By IANS
New Delhi : Switzerland Wednesday invited India to send an expert to explain the India-US nuclear deal as New Delhi lobbies for Geneva’s support at the Nuclear Suppliers Group (NSG).
“I requested the prime minister (Manmohan Singh) to send an expert to explain India’s position,” Swiss Confederation President Micheline Calmy-Rey told reporters.
Pointing out that Switzerland is a member of the board of governors of International Atomic Energy Agency (IAEA) and the NSG, she noted that her country will eventually have to evolve a stand on the issue.
To operationalise the nuclear deal, India will have to complete negotiations for a safeguards agreement with the IAEA for its civilian reactors and then approach the NSG for changing its rules to permit nuclear trade with New Delhi.
The draft of the bilateral agreement on the nuclear deal will then have to be approved by the US congress, before it is signed by both countries.
To a query if Manmohan Singh had indicated when India will approach the NSG, she replied in the negative.
Calmy-Rey stressed non-proliferation credentials of Switzerland, which is also a member of the Nuclear Non-Proliferation Treaty. Switzerland has so far not made any official comments on the India-US nuclear deal, indicating its ambivalence.
Saying she was “very satisfied” with the outcome of her three-day visit, she noted that both countries have now decided to ramp up their relations to a “privileged partnership” that involves giving a structure to the mutual dialogue.

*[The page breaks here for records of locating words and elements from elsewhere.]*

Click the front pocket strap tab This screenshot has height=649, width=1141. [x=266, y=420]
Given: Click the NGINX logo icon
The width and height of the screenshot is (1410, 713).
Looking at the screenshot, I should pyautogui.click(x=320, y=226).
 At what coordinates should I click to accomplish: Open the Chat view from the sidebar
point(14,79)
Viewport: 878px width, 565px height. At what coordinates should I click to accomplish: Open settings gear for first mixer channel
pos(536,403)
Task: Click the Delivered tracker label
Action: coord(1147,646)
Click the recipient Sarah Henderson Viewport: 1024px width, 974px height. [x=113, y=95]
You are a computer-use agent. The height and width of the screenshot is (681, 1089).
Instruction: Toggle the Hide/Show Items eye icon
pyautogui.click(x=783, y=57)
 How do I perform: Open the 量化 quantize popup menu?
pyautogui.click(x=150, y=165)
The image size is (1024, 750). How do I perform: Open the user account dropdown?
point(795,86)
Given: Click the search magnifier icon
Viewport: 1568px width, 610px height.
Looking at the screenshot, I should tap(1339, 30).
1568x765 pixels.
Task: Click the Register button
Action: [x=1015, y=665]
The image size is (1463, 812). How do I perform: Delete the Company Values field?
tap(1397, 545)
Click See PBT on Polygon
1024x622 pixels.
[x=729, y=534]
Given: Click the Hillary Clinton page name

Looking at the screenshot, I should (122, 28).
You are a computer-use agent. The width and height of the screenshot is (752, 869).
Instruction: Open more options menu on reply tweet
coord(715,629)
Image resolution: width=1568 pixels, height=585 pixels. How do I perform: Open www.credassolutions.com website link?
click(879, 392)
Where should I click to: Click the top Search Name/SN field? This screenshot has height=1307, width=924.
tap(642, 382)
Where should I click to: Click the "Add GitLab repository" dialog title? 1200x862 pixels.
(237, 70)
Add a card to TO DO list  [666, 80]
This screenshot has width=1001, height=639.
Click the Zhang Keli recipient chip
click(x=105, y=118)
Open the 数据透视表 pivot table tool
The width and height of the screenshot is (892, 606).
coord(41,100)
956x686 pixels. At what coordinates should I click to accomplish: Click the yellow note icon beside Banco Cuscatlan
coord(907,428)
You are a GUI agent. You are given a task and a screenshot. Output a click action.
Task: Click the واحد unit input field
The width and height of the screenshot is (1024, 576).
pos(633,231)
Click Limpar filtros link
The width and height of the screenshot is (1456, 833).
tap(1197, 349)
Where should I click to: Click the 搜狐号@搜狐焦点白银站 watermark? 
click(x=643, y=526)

She had a full day of appointments Wednesday, meeting President Pratibha Patil, Vice President Mohammad Hamid Ansari, United Progressive Alliance (UPA) chairperson Sonia Gandhi and Leader of Opposition L.K. Advani, apart from the prime minister.
“There will be a meeting of experts first, who will identify the areas of focus,” Calmy-Rey told the press conference, switching among English, French and German.
Part of that effort would be to also revise the Treaty of Friendship, signed 59 years ago.
Further, she said that negotiations between India and the European Free Trade Association, comprising of Iceland, Norway, Switzerland and Liechtenstein, to decide a free trade agreement are slated to begin by the end of the year.